Marco Perillo è scrittore e giornalista, rigoroso e appassionato studioso della storia di Napoli, del suo patrimonio artistico e culturale, e in questa intervista – rilasciataci in occasione della prossima uscita del suo nuovo libro, Napùl, edito da Alessandro Polidoro Editore – ci racconta del suo nuovo corso letterario, un Marco Perillo diverso, forse inaspettato.

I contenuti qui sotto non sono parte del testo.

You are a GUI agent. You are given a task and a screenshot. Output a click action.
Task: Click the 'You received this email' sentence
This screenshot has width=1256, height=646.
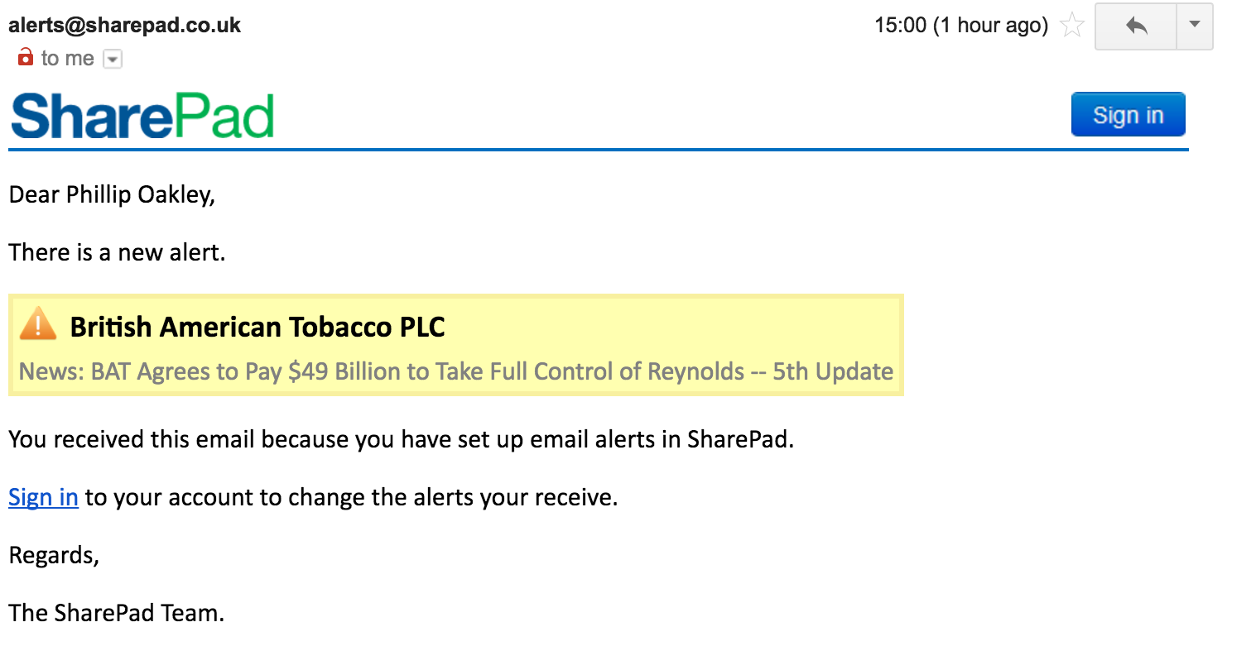point(401,439)
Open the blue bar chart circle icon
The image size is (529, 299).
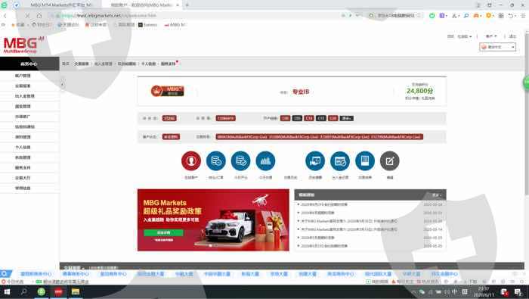click(x=265, y=160)
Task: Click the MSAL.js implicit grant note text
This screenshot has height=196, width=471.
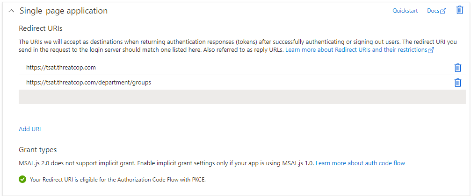Action: tap(164, 163)
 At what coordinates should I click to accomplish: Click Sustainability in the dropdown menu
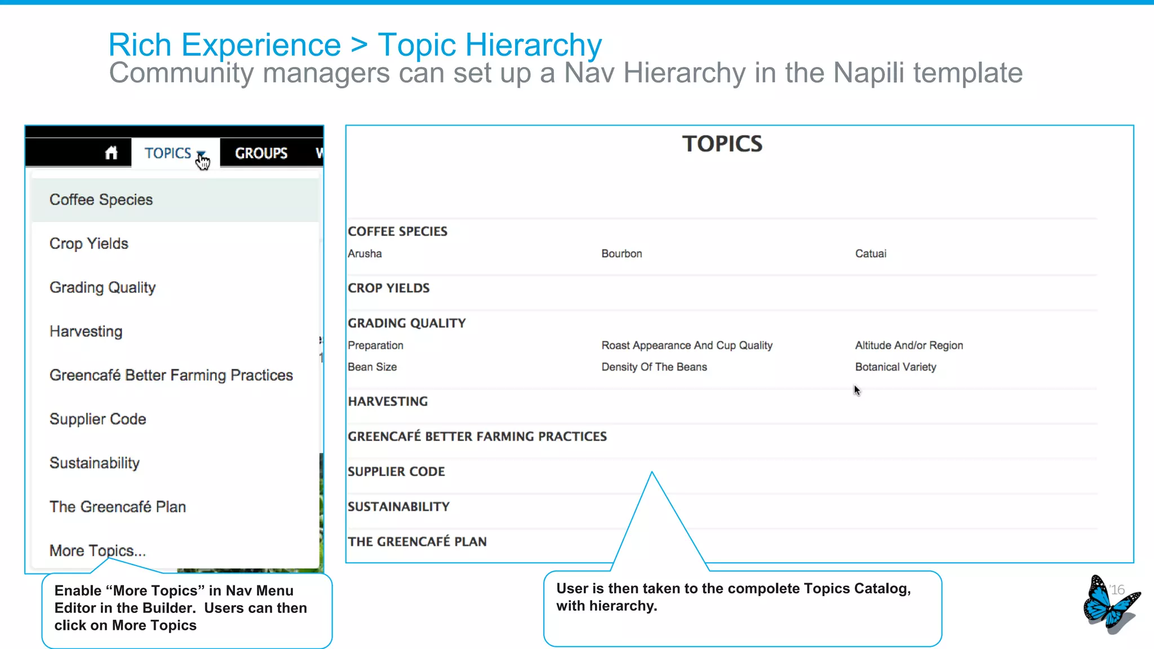pyautogui.click(x=94, y=463)
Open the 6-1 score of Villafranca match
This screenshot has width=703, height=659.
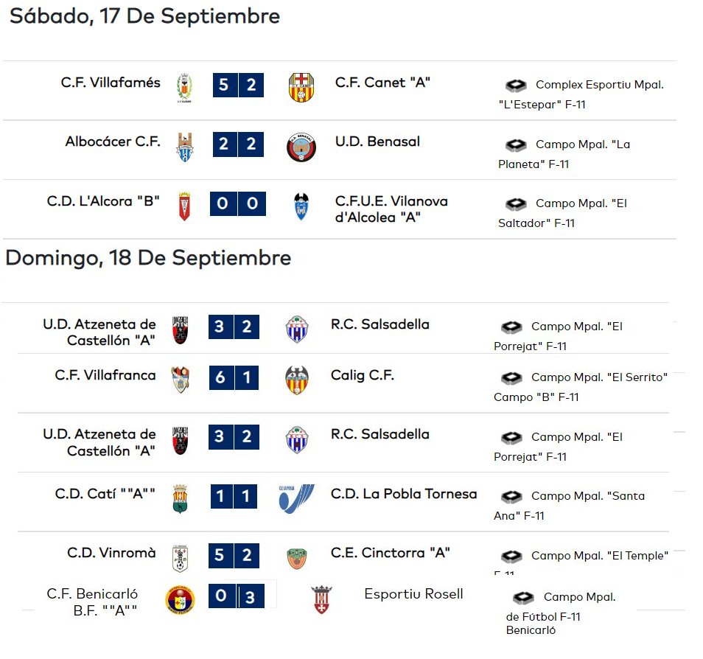tap(234, 377)
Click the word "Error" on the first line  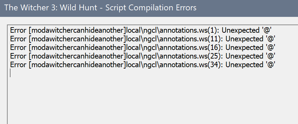[x=18, y=30]
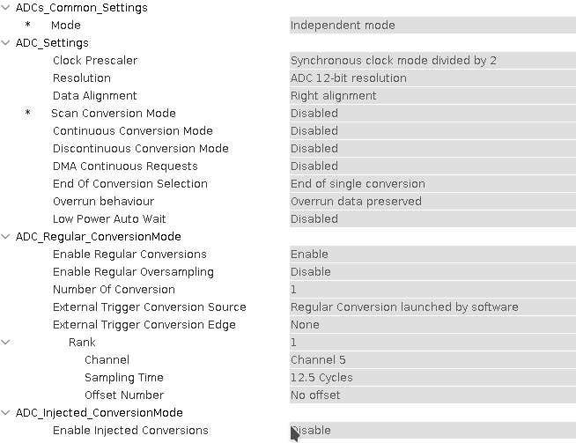Click the Overrun data preserved value

point(432,202)
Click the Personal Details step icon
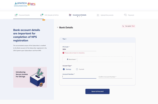The width and height of the screenshot is (158, 104). (x=16, y=15)
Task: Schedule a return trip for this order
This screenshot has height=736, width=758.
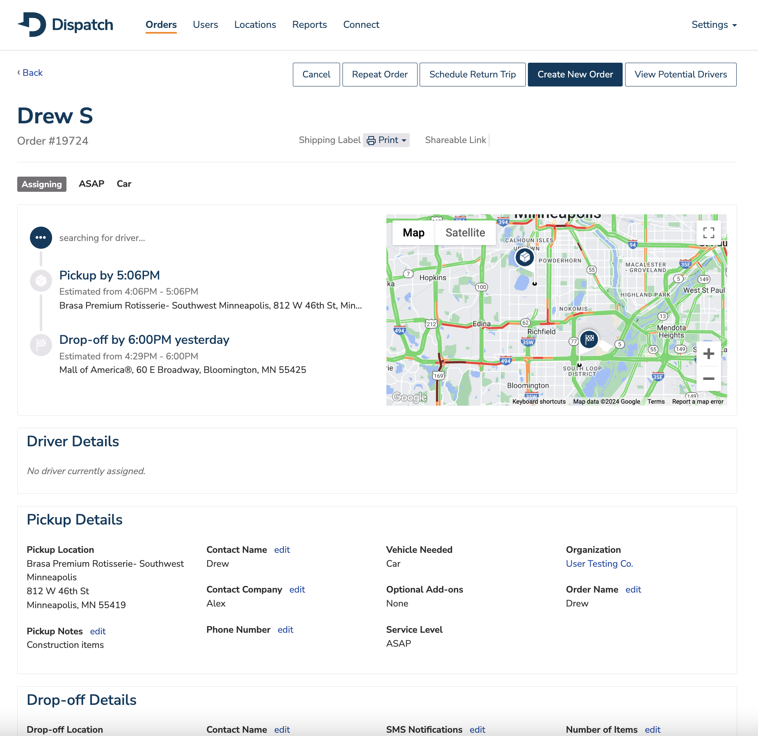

Da un romanzo tra storia, fede e archeologia in Phlegraios – L’ultimo segreto di San Paolo ai Misteri e segreti dei quartieri di Napoli. Dai 101 perché sulla storia di Napoli che non puoi non sapere alle Storie segrete della storia di Napoli, a I luoghi e i racconti più strani di Napoli, ora Napùl. Un viaggio cominciato da molto lontano, dalla bella terra flegrea, per immergerti poi nelle viscere del capoluogo campano e nella sua storia per approdare alla città di oggi. C’è una connessione in questo itinerario letterario?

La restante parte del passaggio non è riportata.